Text block —

------------

Terminal application and TTY are terms used to refer to a terminal emulator. Although many people think of a terminal emulator as synonymous with a shell terminal, the command line or a text terminal, there are slight differences in these words. For example, a shell is an actual application itself and not just a window. It does not present a Graphical User Interface (GUI), but rather work on the command line is accomplished within a shell. Command line work is always in text mode and is absent of a GUI; technically, a terminal emulator can be graphical. When they are graphical, they are sometimes called terminal windows.
Hardware terminals, generally, are less intelligent than their emulator counterparts because of the complex programming employed to develop them. The ability to transmit data to a central computer and to display information from it on screen were available with hardware terminals, but emulators offer even more. They often are developed to allow users to automate tasks, send output of data to a printer and save data to a storage device.
There are many reasons why a terminal emulator is used on a personal computer (PC) to access resources on centralized computers, which could be local or remote. Physicians and other health care providers often need to access the results of laboratory tests for a patient. Those results typically are stored on the central computer of the laboratory, which can be accessed from PCs used by the health care provider if a terminal emulator is installed. Large companies with hundreds of employees often make use of terminal emulators installed on the PCs at the desks of their employees to allow them access to information and software that sometimes is available only on a central computer.
Linux and Unix administrators frequently use terminal emulators to access various computers such as a web or File Transfer Protocol (FTP) server. Experienced PC users of the Linux operating system for the desktop sometimes use terminal emulators to access the system beneath the GUI's because some operations can be carried out only on — or are best performed on — a command line. Basically, anyone who wishes to access data and use the resources of a centralized computer will need either a hardware terminal or a terminal emulator.

------------

Instructions —
• A. In the terminal emulator text, what are graphical terminal emulators sometimes called?
• B. Reproduce the terminal emulator text from "Terminal application and" to "called terminal windows.".
Rely only on the terminal emulator text.

Information supplied —
------------

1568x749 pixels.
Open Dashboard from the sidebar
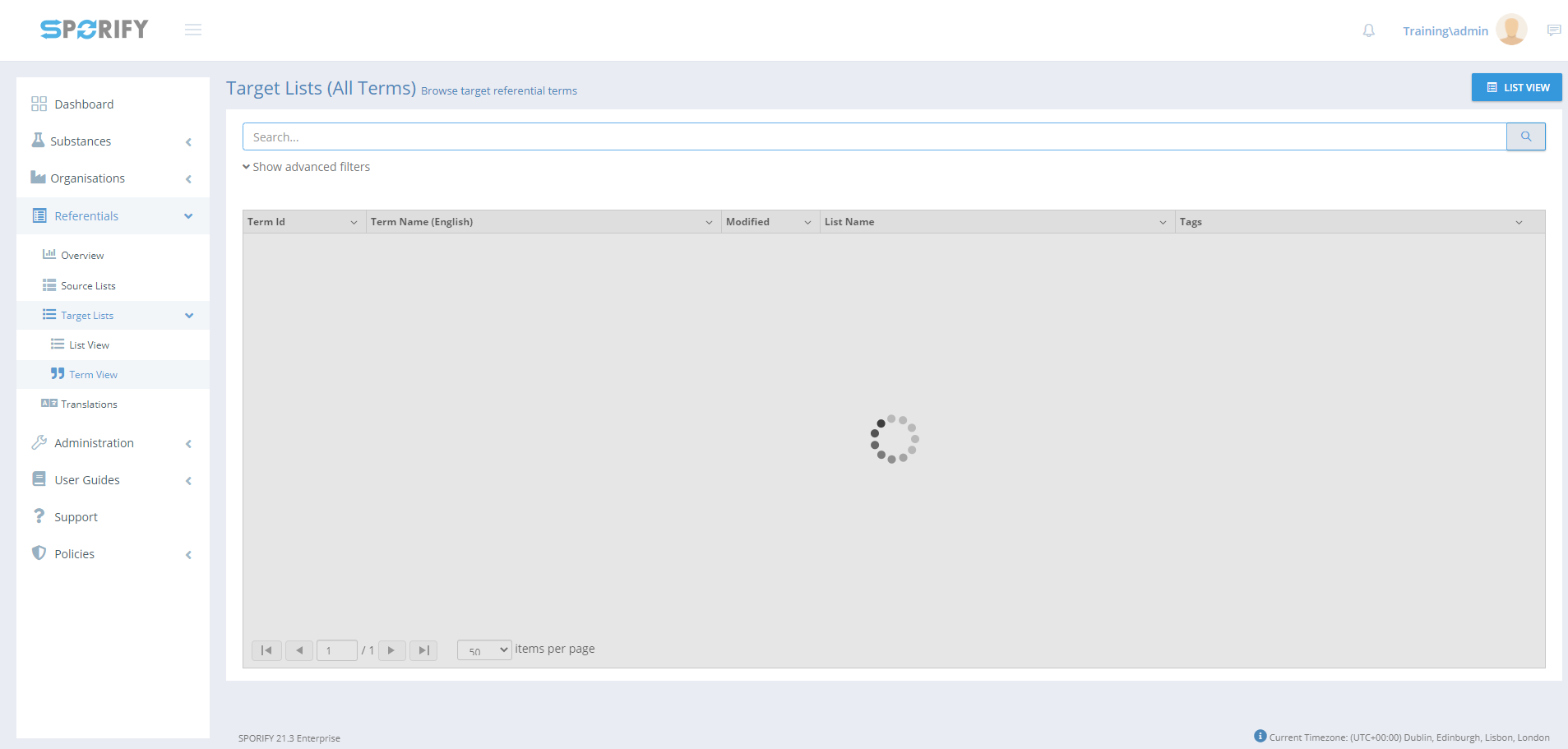84,104
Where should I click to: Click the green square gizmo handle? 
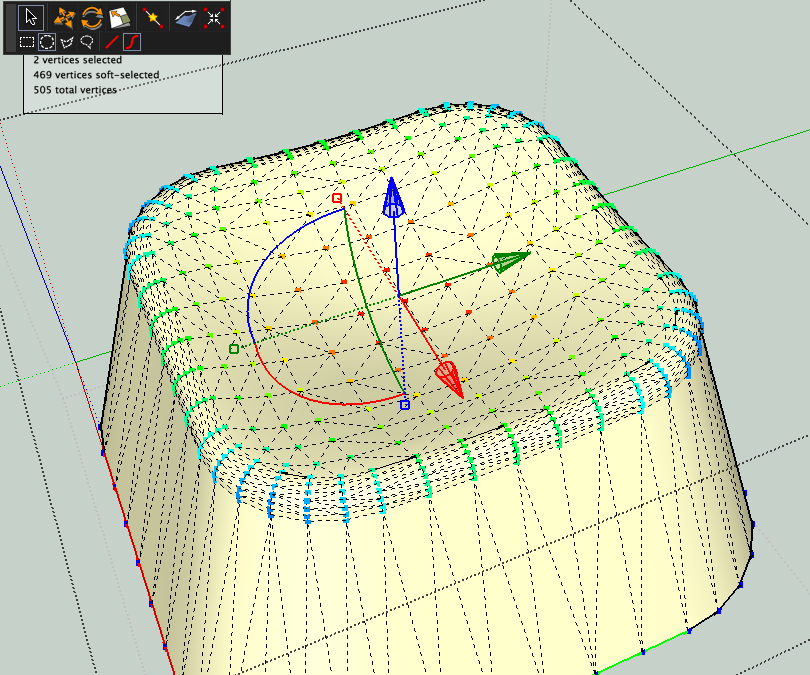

------------

Answers to each task —
• A. Terminal windows.

• B.
Terminal application and TTY are terms used to refer to a terminal emulator. Although many people think of a terminal emulator as synonymous with a shell terminal, the command line or a text terminal, there are slight differences in these words. For example, a shell is an actual application itself and not just a window. It does not present a Graphical User Interface (GUI), but rather work on the command line is accomplished within a shell. Command line work is always in text mode and is absent of a GUI; technically, a terminal emulator can be graphical. When they are graphical, they are sometimes called terminal windows.